### Exercise
Your copy should hold only the lines from the one holding "Where should I click to: Click the green" through the last line of the records below, both included, each exact and with no pictures.

[Dataset records]

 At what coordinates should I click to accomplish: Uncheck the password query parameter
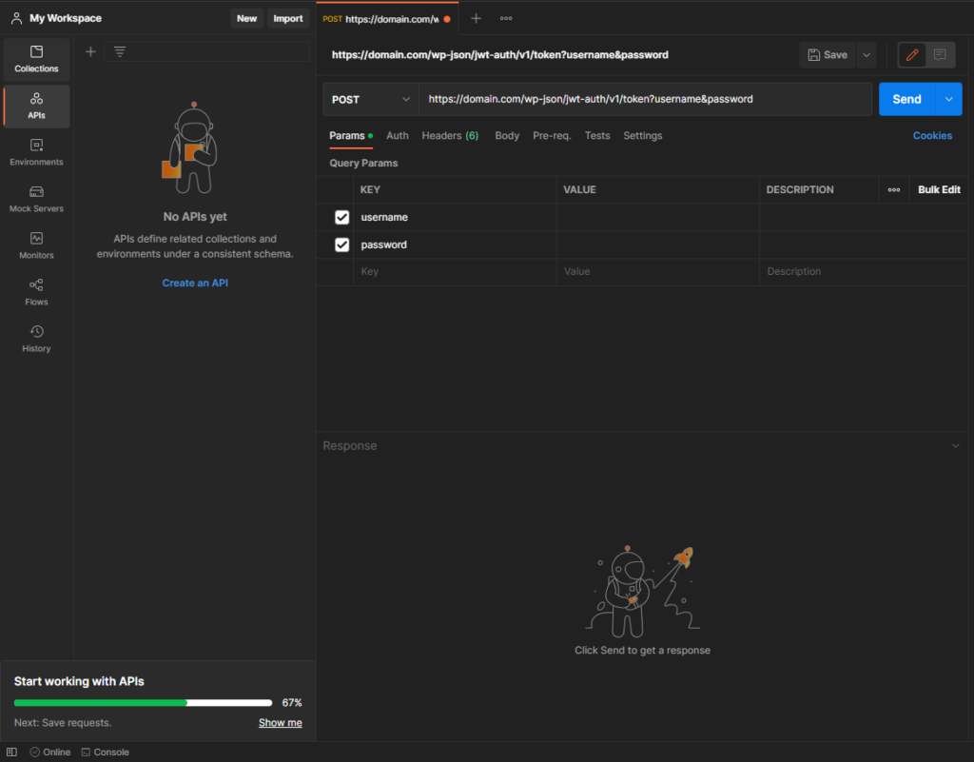(341, 244)
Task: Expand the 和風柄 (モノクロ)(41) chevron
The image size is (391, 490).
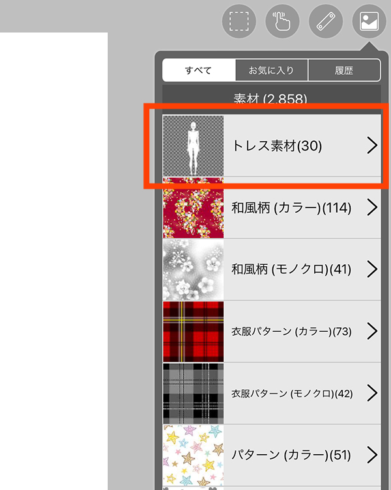Action: (372, 269)
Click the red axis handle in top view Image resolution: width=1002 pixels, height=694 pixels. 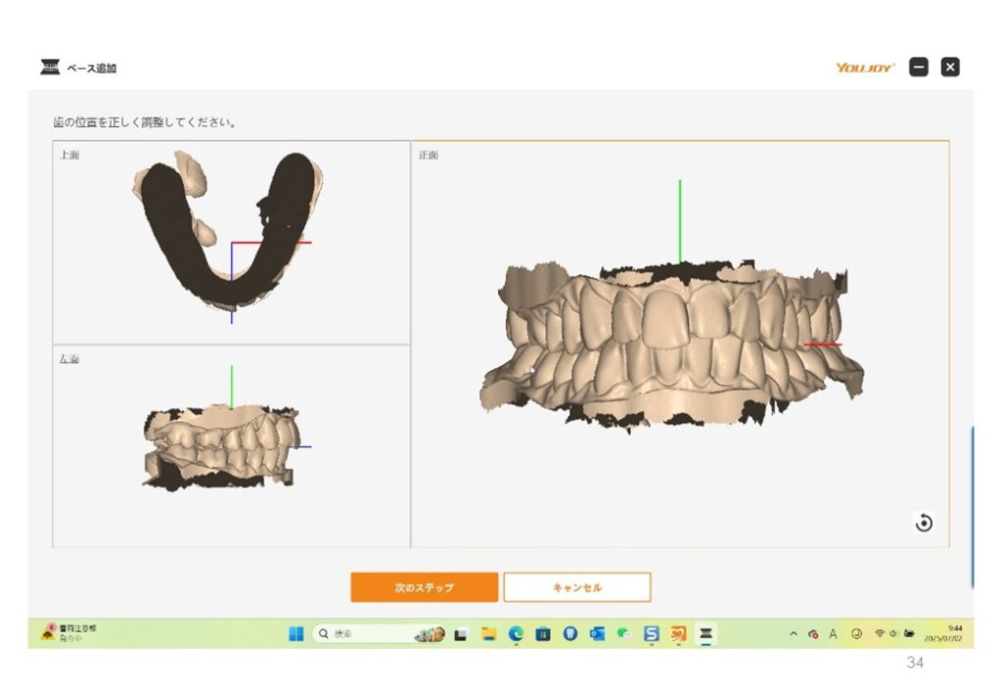[284, 243]
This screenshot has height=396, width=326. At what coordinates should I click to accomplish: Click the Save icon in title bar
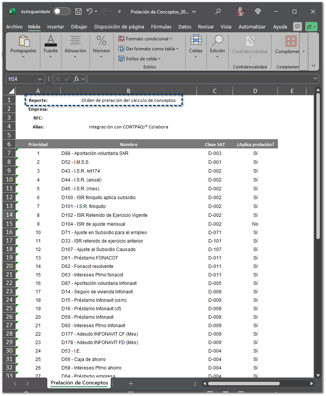(78, 12)
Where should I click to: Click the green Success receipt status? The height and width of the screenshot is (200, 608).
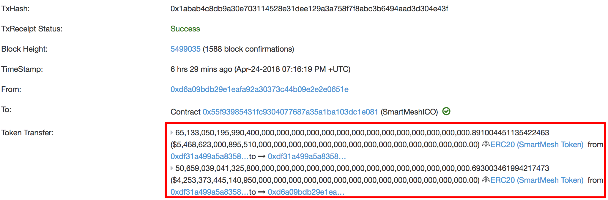tap(185, 29)
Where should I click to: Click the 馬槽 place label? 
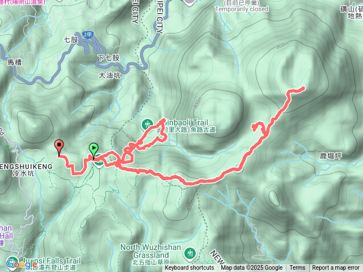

[/Dataset records]

### Solution for this exercise
Where should I click to: Click the green Success receipt status? The height and width of the screenshot is (200, 608).
tap(185, 29)
Where should I click to: Click the 馬槽 place label? 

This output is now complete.